2021-11-30 08:06:48 : Organizing rowRanges, 0.053 mins elapsed.
2021-11-30 08:06:48 : Organizing Assays (1 of 1), 0.053 mins elapsed.
2021-11-30 08:06:48 : Constructing SummarizedExperiment, 0.056 mins elapsed.
2021-11-30 08:06:50 : Finished Matrix Creation, 0.081 mins elapsed.

> impute_mat <- imputeMatrix(mat = assay(mat), imputeWeights = getImputeWeights(projHeme5))
Getting ImputeWeights
ArchR logging to : ArchRLogs/ArchR-imputeMatrix-3971645fe6d0bc-Date-2021-11-30_Time-08-08-39.log
If there is an issue, please report to github with logFile!

> str(impute_mat)
Formal class 'dgeMatrix' [package "Matrix"] with 4 slots
  ..@ x       : num [1:1469993400] 0.044051 0.048376 0.000555 0.001322 0.008135 ...
  ..@ Dim     : int [1:2] 143400 10251
  ..@ Dimnames:List of 2
  .. ..$ : NULL
  .. ..$ : chr [1:10251] "scATAC_BMMC_R1#TTATGTCAGTGATTAG-1" "scATAC_BMMC_R1#AAGATAGTCACCGCGA-1" "scATAC_BMMC_R1#GCATTGAAGATTCCGT-1" "scATAC_BMMC_R1#TATGTTCAGGGTTCCC-1" ...
  ..@ factors : list()

> library(Matrix)
> dgc_imput_mat <- as(impute_mat, "dgCMatrix")
> str(dgc_imput_mat)
brianpenghe commented 2 years ago

Yes I used the as(IMatrix,"dgCMatrix") but got

Error in asMethod(object) : 
  dense_to_Csparse(<LARGE>): cholmod_l_dense_to_sparse failure status=-4

One hypothesis is that my matrix is too big to be converted but the error message didn't tell me the real reason.
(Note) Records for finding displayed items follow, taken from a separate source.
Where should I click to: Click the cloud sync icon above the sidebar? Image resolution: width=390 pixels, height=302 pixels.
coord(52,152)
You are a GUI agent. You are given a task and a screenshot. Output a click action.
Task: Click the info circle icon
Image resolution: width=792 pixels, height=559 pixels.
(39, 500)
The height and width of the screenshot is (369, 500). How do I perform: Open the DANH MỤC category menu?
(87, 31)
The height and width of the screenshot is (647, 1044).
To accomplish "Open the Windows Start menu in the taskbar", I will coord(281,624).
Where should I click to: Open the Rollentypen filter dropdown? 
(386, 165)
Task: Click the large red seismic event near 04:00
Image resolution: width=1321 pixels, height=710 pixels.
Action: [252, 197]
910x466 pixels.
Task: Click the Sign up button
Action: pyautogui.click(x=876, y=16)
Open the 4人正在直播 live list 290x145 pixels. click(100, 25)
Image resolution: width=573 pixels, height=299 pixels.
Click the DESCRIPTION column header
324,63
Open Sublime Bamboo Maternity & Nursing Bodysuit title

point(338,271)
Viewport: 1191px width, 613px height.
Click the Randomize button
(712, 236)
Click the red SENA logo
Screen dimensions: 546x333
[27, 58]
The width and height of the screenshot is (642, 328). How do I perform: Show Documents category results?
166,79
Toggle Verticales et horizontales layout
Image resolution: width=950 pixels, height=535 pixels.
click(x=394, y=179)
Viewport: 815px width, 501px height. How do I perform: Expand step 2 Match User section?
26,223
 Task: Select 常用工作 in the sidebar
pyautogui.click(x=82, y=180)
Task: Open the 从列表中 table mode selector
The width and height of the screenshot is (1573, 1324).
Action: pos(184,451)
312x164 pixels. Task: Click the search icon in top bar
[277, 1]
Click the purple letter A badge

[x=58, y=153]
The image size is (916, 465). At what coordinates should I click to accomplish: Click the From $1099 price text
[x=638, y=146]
Since I checked the content there isn't any infinite values. Anyway I saved the matrix into txt and use python to convert it into sparse. Thanks for your patience in helping!

A-legac45 commented 3 weeks ago

We loose the genes names in the matrix unfortunatly; I wanted to incorporate it in my seurat object as an assay.

Do you have any idea how to perform it?